Stored items from a collection
--- START ---
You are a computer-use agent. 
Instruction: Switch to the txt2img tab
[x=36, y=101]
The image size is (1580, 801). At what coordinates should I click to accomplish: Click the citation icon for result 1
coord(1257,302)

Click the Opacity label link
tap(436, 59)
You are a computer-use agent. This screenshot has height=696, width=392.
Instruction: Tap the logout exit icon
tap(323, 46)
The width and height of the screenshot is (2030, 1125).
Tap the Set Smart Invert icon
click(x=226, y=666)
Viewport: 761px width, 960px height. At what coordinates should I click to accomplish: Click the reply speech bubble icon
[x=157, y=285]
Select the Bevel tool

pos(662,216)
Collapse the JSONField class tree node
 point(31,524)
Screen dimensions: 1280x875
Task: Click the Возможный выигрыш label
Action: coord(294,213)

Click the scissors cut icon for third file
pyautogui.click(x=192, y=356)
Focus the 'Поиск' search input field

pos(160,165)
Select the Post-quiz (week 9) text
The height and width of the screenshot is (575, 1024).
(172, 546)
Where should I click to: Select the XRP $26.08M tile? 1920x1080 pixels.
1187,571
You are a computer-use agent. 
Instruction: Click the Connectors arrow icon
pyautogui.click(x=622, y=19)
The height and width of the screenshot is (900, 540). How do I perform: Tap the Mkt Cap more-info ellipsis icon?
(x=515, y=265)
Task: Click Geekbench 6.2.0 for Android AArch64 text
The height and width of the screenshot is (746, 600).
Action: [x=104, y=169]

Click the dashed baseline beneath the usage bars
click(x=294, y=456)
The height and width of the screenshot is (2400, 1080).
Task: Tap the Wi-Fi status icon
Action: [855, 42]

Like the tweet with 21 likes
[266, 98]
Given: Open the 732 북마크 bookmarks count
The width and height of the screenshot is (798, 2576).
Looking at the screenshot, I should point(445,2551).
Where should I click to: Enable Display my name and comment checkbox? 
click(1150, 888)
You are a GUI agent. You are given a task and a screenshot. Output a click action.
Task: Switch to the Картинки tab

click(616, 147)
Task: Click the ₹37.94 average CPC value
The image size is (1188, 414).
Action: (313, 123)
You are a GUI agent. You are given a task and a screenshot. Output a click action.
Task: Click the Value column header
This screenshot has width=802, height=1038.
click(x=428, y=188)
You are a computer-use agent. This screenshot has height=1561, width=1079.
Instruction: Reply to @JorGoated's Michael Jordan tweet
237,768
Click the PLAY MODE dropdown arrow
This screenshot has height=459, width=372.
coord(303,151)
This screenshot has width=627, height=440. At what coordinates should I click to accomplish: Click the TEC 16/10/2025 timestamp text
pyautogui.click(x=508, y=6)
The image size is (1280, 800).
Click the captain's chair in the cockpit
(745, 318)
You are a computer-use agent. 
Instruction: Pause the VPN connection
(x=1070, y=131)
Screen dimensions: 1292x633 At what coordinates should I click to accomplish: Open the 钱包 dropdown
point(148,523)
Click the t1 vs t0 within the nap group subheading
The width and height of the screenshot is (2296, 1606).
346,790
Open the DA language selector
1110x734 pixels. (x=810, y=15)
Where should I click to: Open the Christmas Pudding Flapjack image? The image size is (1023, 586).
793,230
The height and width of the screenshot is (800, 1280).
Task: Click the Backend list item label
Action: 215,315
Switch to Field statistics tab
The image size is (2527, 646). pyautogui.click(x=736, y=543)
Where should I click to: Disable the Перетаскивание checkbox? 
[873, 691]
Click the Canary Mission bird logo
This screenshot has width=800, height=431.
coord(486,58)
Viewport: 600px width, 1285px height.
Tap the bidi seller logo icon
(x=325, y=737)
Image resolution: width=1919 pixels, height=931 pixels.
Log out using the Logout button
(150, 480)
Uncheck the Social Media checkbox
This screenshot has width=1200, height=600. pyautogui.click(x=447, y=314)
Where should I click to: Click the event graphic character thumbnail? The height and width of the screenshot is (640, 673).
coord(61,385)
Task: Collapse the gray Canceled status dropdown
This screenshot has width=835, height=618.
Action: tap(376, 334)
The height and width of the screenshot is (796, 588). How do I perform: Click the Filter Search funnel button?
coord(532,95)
--- END ---
__Work request__: Make a faithful copy of every record above.

__Written response__:
You are a computer-use agent. 
Instruction: Switch to the txt2img tab
[x=36, y=101]
The image size is (1580, 801). At what coordinates should I click to accomplish: Click the citation icon for result 1
coord(1257,302)

Click the Opacity label link
tap(436, 59)
You are a computer-use agent. This screenshot has height=696, width=392.
Instruction: Tap the logout exit icon
tap(323, 46)
The width and height of the screenshot is (2030, 1125).
Tap the Set Smart Invert icon
click(x=226, y=666)
Viewport: 761px width, 960px height. At what coordinates should I click to accomplish: Click the reply speech bubble icon
[x=157, y=285]
Select the Bevel tool

pos(662,216)
Collapse the JSONField class tree node
 point(31,524)
Screen dimensions: 1280x875
Task: Click the Возможный выигрыш label
Action: coord(294,213)

Click the scissors cut icon for third file
pyautogui.click(x=192, y=356)
Focus the 'Поиск' search input field

pos(160,165)
Select the Post-quiz (week 9) text
The height and width of the screenshot is (575, 1024).
(172, 546)
Where should I click to: Select the XRP $26.08M tile? 1920x1080 pixels.
1187,571
You are a computer-use agent. 
Instruction: Click the Connectors arrow icon
pyautogui.click(x=622, y=19)
The height and width of the screenshot is (900, 540). How do I perform: Tap the Mkt Cap more-info ellipsis icon?
(x=515, y=265)
Task: Click Geekbench 6.2.0 for Android AArch64 text
The height and width of the screenshot is (746, 600).
Action: [x=104, y=169]

Click the dashed baseline beneath the usage bars
click(x=294, y=456)
The height and width of the screenshot is (2400, 1080).
Task: Tap the Wi-Fi status icon
Action: [855, 42]

Like the tweet with 21 likes
[266, 98]
Given: Open the 732 북마크 bookmarks count
The width and height of the screenshot is (798, 2576).
Looking at the screenshot, I should point(445,2551).
Where should I click to: Enable Display my name and comment checkbox? 
click(1150, 888)
You are a GUI agent. You are given a task and a screenshot. Output a click action.
Task: Switch to the Картинки tab

click(616, 147)
Task: Click the ₹37.94 average CPC value
The image size is (1188, 414).
Action: (313, 123)
You are a GUI agent. You are given a task and a screenshot. Output a click action.
Task: Click the Value column header
This screenshot has width=802, height=1038.
click(x=428, y=188)
You are a computer-use agent. This screenshot has height=1561, width=1079.
Instruction: Reply to @JorGoated's Michael Jordan tweet
237,768
Click the PLAY MODE dropdown arrow
This screenshot has height=459, width=372.
coord(303,151)
This screenshot has width=627, height=440. At what coordinates should I click to accomplish: Click the TEC 16/10/2025 timestamp text
pyautogui.click(x=508, y=6)
The image size is (1280, 800).
Click the captain's chair in the cockpit
(745, 318)
You are a computer-use agent. 
Instruction: Pause the VPN connection
(x=1070, y=131)
Screen dimensions: 1292x633 At what coordinates should I click to accomplish: Open the 钱包 dropdown
point(148,523)
Click the t1 vs t0 within the nap group subheading
The width and height of the screenshot is (2296, 1606).
346,790
Open the DA language selector
1110x734 pixels. (x=810, y=15)
Where should I click to: Open the Christmas Pudding Flapjack image? The image size is (1023, 586).
793,230
The height and width of the screenshot is (800, 1280).
Task: Click the Backend list item label
Action: 215,315
Switch to Field statistics tab
The image size is (2527, 646). pyautogui.click(x=736, y=543)
Where should I click to: Disable the Перетаскивание checkbox? 
[873, 691]
Click the Canary Mission bird logo
This screenshot has width=800, height=431.
coord(486,58)
Viewport: 600px width, 1285px height.
Tap the bidi seller logo icon
(x=325, y=737)
Image resolution: width=1919 pixels, height=931 pixels.
Log out using the Logout button
(150, 480)
Uncheck the Social Media checkbox
This screenshot has width=1200, height=600. pyautogui.click(x=447, y=314)
Where should I click to: Click the event graphic character thumbnail? The height and width of the screenshot is (640, 673).
coord(61,385)
Task: Collapse the gray Canceled status dropdown
This screenshot has width=835, height=618.
Action: tap(376, 334)
The height and width of the screenshot is (796, 588). How do I perform: Click the Filter Search funnel button?
coord(532,95)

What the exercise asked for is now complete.